И в этой отравляющей душевной сумятице оба, не без потерь, конечно (чего стоит садистское убийство Гуськовым маленького телёнка в окрестностях родного села!), стремятся сохранить в себе понимание добра и зла, правомерность Божьего и людского суда над ними. И тем большее сострадание к ним испытывает писатель, увлекая за собой и нас, читателей. Вот каким был Андрей в последнюю встречу с женой:

"Лаская её и тоже чуть не плача от встречи, он каялся, называл себя дураком, умоляя не сердиться, не верить тому, что нагородил, говорил, что если б она не приплыла, то он угнал бы лодку и стал её караулить, чтоб просить прощенья, - от всего этого Настёна ещё сильней зашлась, потерялась душой и пообещала:

- Если ты над собой что доспеешь, я тоже решусь - так и знай".

А Настёна, святая душа, за минуту до гибели в водах Ангары, думает о судьбе таких, как она сама: почему счастье отступает от них?

"До чего легко, способно жить в счастливые дни и до чего горько, окаянно в дни несчастные! Почему не дано человеку запасать впрок одно, чтобы смягчить затем тяжесть другого? Почему между тем и другим всегда пропасть? Где ты был, человек, какими игрушками ты играл, когда назначали тебе судьбу? Зачем ты с ней согласился? Зачем ты, не задумавшись, дал отсекать себе крылья именно тогда, когда они больше всего необходимы, когда требуется не ползком, а лётом убегать от беды?..

Она шагнула в корму и заглянула в воду. Далеко-далеко изнутри шло мерцание, как из жуткой красивой сказки, - в нём струилось и трепетало небо. Сколько людей решилось пойти туда и скольким ещё решаться!"

Над этими словами, конечно, прольются слёзы. Но едва ли и те, кто мучительно пережил судьбу героини, тотчас задумаются: в чём тайна прочитанной книги? Почему она, как сама жизнь, нет, жгуче и больнее реальных историй, задевает сердце? Может быть, потому, что человек, ставший свидетелем подлинной истории или узнавший о ней из чужого рассказа, не успевает, а то и не умеет связать в ней причины и следствия, душевные предпосылки и объяснимый конец. Приоткрыть эту завесу, высветить нравственную картину происшедшего, объяснить психологическую подоплёку поведения участников события смог писатель. И его рассказ произвёл неотразимое впечатление на читателя.

На перекрёстке мнений

Уже через месяц-другой после публикации повести "Живи и помни" стали появляться рецензии на неё в газетах и журналах страны. Отзывы напечатали "Литературная Россия", "Дружба народов", "Звезда", "Октябрь", "Молодая гвардия", "Новый мир", "Сибирские огни", "Сибирь"…

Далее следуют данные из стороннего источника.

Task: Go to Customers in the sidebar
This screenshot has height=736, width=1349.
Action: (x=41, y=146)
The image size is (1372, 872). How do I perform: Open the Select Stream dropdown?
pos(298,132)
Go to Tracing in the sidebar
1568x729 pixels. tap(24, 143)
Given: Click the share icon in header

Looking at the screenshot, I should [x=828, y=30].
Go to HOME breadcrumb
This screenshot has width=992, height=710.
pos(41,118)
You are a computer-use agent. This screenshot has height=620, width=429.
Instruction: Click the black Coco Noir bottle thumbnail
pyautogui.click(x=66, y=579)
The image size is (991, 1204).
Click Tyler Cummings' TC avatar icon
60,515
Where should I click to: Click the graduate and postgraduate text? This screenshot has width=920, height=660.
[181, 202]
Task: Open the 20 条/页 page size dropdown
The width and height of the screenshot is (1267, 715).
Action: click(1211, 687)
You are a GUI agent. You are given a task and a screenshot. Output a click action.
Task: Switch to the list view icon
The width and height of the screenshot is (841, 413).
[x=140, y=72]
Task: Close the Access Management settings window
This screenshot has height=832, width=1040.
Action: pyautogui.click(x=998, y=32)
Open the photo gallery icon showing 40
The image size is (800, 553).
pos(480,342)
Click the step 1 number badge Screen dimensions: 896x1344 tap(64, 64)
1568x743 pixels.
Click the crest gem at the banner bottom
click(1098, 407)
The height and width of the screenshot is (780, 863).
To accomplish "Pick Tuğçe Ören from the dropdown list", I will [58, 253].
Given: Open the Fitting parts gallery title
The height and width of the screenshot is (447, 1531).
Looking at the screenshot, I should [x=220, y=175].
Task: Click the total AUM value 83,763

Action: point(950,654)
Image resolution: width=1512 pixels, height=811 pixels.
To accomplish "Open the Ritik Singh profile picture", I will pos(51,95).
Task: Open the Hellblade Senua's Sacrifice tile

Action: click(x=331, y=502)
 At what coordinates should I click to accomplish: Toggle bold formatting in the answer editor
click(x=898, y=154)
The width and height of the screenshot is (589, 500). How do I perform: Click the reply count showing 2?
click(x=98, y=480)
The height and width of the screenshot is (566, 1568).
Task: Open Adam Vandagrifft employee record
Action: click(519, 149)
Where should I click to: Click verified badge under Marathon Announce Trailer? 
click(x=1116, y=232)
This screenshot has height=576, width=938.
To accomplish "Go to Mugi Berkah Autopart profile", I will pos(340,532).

В Красноярске, где с особым вниманием следили за новыми произведениями Распутина, считая, что как писатель он родился в городе на Енисее, откликнулись на повесть первыми. Владимир Зыков не только напечатал в местной газете рецензию, но и послал её Валентину и получил от него ответ. Эта переписка интересна, и мы приведём строки из неё.

"Как известно, - напоминал Зыков в своих мемуарах, - повесть была опубликована в журнале "Наш современник" накануне 30-летия Великой Победы. И встретила глухое молчание. Пресса не знала, как реагировать, как совместить юбилей Победы и злосчастного дезертира. Похоже, что и "власть предержащие" были в замешательстве, какую отмашку дать своей команде. Но поскольку никаких "руководящих указаний" на сей счёт не поступило, я, ничтоже сумняшеся, написал рецензию на понравившуюся мне повесть для "Красноярского комсомольца" и отослал газету в Иркутск. Помню, рецензию я назвал, как и книгу, "Живи и помни" и в письме запоздало каялся, что лучше бы назвать её "Настёна": ведь именно Настёна - центр всей повести.

"О Валентине Распутине, - писал я, - в последнее время много говорят и пишут, хотя им самим создано ещё немного. Но, видимо, не по количеству изданных книг определяется подлинное значение писателя. Глубоко современный и в то же время глубоко чуждый поверхностным поделкам на ‘злобу дня’, Распутин берётся за самые коренные, изначальные человеческие проблемы, выбирая сложные, часто трагические, но всегда бесконечно жизненные ситуации. То, о чём он рассказывает тебе, не надо запоминать - оно само западает в душу. Автор словно даёт тебе в руку ниточку, по которой ты вместе с ним входишь в доселе неведомую, но такую близкую для тебя жизнь, как будто всё случившееся с его героями касается лично тебя. И вот уже судьба этих незнакомых людей тревожит тебя, не отпускает душу. Они входят в твою жизнь и остаются в ней. Ты учишься у них жизни, переживаешь за них, чувствуешь себя с ними богаче и крепче на этой земле. А расставаясь с ними, уносишь с собой неназойливый авторский завет: живи и помни. И помнишь их".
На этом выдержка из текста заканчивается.